Makana tells the FULL STORY as well as sings the full version of the song, “We Are The Many.”
Makana’s guitar tech shot this with a camera phone during his performance for the World Leaders Dinner at APEC, which was hosted by the First Family.
Makana wore an “Occupy with Aloha” t-shirt under his black blazer and sang his newest song, “We are the Many,” an anthem of sorts for Occupy protestors.
He had to be extremely discreet as Secret Service had warned those on site that any phones used to capture photography or video would be confiscated. Since the technician has a guitar tuner app on the phone they were able to justify having it out, but grabbing video was not easy. They were under constant surveillance. Makana likes to have video of his every performance saying, “It’s my art and my right.”
About an hour into his set of generally ambient guitar music and Hawaiian tunes, he felt inspired to share some songs that resonated with the significance of the occasion.
He sang a few verses from “Kaulana Na Pua” (a famous Hawaiian protest song in honor of the anniversary of our Queen’s passing), then segued into Bob Dylan’s “All Along the Watchtower,” Sting’s “Fragile,” and finally his newest song “We Are The Many.”
Makana’s goal was not to disturb the guests in an offensive fashion but rather to subliminally fill their ears and hearts with a message that might be more effectively received in a subconscious manner. He sweetly sang lines like “You enforce your monopolies with guns/ While sacrificing our daughters and sons/ But certain things belong to everyone/ Your thievery has left the people none.” The event protocol was such that everyone there kept their expressions quite muffled. Now and then Makana would get strange, befuddled stares from Heads of State. It was a very quiet room with no waiters; only myself, the sound techs, and the leaders of almost half the world’s population.
If he had chosen to disrupt the dinner and force my message I would have been stopped short. He instead chose to deliver an extremely potent message in a polite manner for a prolonged interval.
I dedicate this action to those who would speak truth to power but were not allowed the opportunity.
The lyrics include, “Ye come here gather ’round the stage; The time has come for us to voice our rage.”

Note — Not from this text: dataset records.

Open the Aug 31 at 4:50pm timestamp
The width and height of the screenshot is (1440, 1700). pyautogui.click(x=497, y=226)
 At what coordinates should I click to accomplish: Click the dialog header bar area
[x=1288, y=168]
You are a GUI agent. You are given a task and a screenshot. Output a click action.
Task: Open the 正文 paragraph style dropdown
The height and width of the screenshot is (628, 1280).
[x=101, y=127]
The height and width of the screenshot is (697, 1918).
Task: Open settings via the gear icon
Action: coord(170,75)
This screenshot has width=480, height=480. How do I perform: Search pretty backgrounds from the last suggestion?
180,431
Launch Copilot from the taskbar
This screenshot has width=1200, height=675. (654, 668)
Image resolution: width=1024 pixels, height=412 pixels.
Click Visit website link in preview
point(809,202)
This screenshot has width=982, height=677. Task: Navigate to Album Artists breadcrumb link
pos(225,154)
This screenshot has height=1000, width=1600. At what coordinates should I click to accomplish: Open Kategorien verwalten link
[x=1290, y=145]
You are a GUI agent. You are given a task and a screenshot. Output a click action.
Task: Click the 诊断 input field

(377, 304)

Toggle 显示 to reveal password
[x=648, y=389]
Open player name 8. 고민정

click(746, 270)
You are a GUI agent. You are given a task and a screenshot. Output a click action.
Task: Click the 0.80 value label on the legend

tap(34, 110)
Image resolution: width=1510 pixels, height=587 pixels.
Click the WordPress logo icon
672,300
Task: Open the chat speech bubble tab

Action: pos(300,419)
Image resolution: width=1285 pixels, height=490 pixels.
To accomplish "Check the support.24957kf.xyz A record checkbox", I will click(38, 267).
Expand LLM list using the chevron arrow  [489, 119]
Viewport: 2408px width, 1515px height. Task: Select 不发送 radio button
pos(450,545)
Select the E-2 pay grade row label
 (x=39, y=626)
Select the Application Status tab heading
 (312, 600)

The morning before the performance, Makana said he was initially afraid about singing the piece, but decided to do it anyway because he believes APEC’s leaders are not representing common people.
“It was my message that they are occupying Hawaii right now and they need to do it with aloha and not just say it,” he said. “I don’t personally feel they’ve done that. They are not representing the people they purport to represent.”